**Instructions for the task:** Find the line that contains "You are a GUI"; please output it and each line after it, exactly as shown, up to the end of the entries below, skipping pictures.

:: Material provided

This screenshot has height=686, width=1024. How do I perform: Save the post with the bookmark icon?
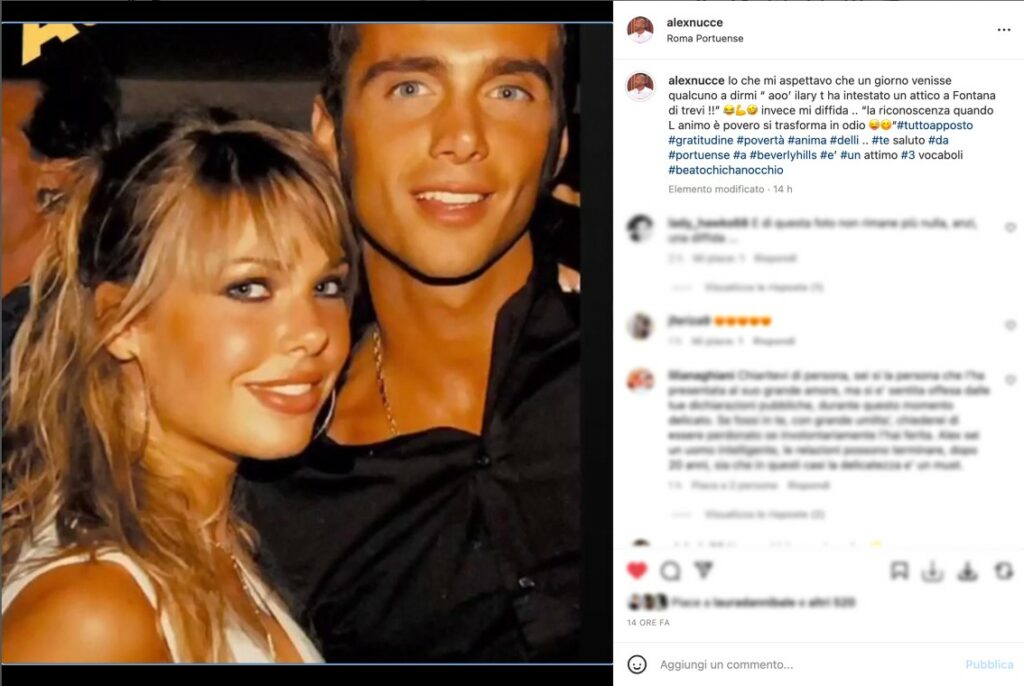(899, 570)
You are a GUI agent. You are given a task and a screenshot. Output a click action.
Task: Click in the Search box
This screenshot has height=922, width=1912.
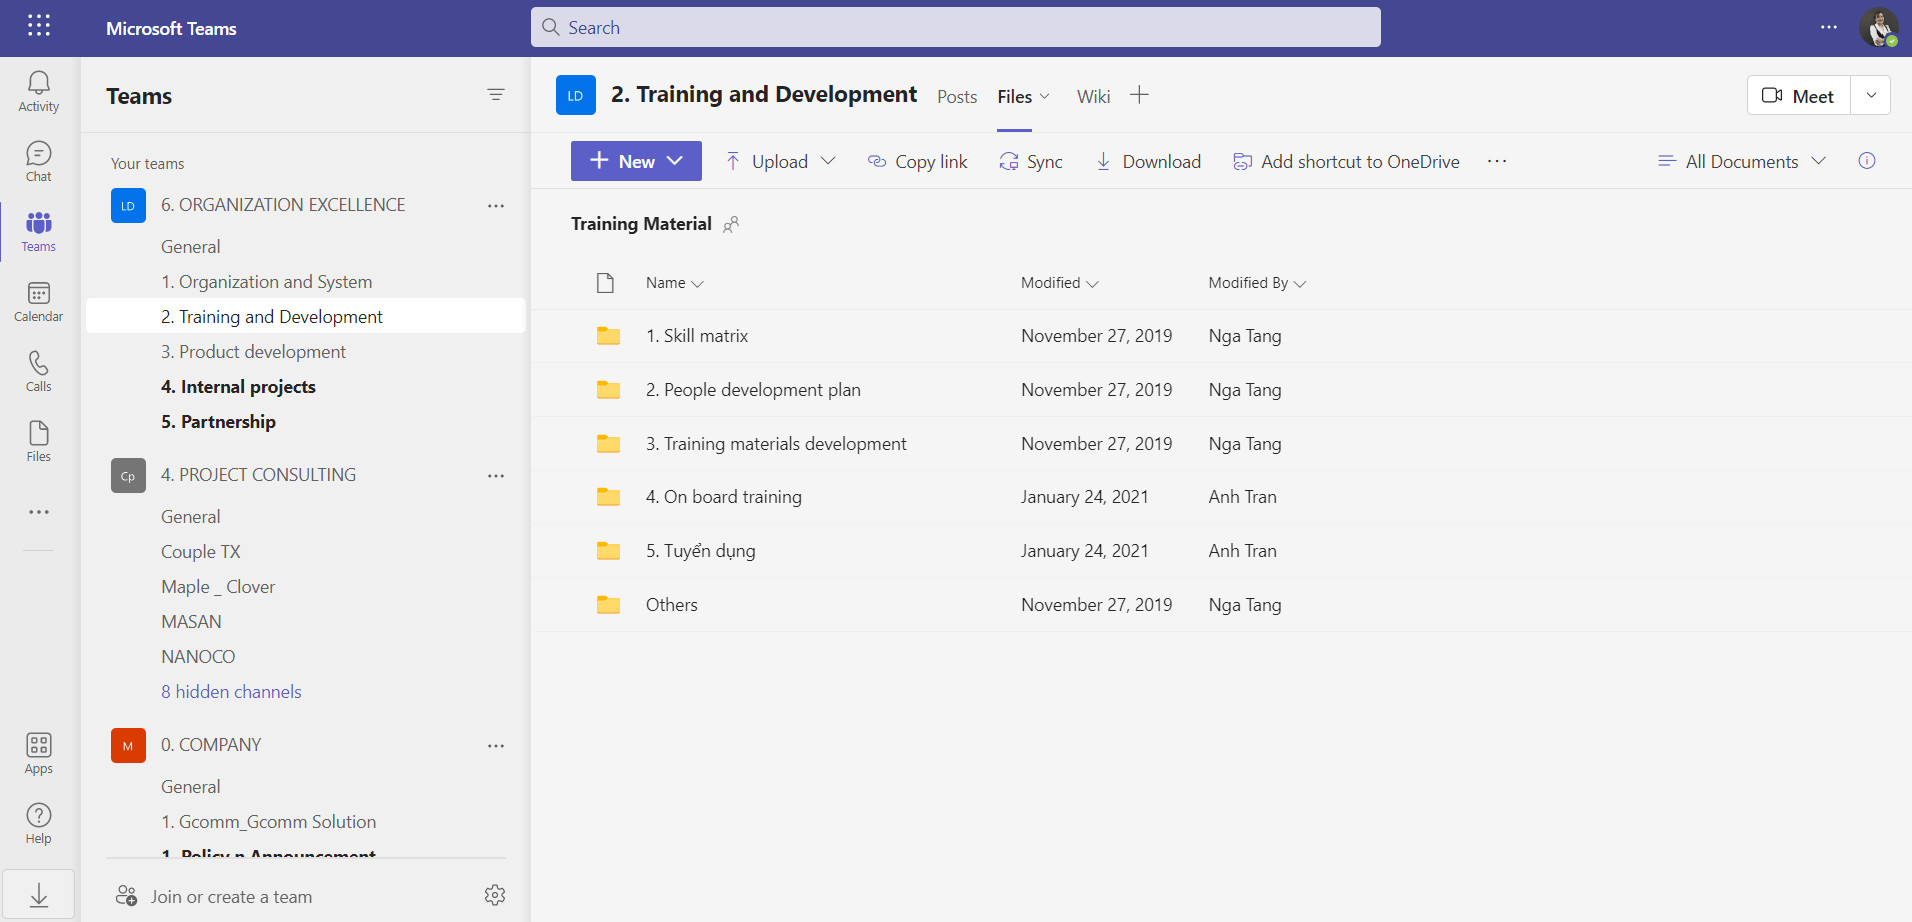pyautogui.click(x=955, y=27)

::::

**Solution:**
You are a GUI agent. You are given a task and a screenshot. Output a click action.
Task: Click in the Search box
This screenshot has height=922, width=1912.
pyautogui.click(x=955, y=27)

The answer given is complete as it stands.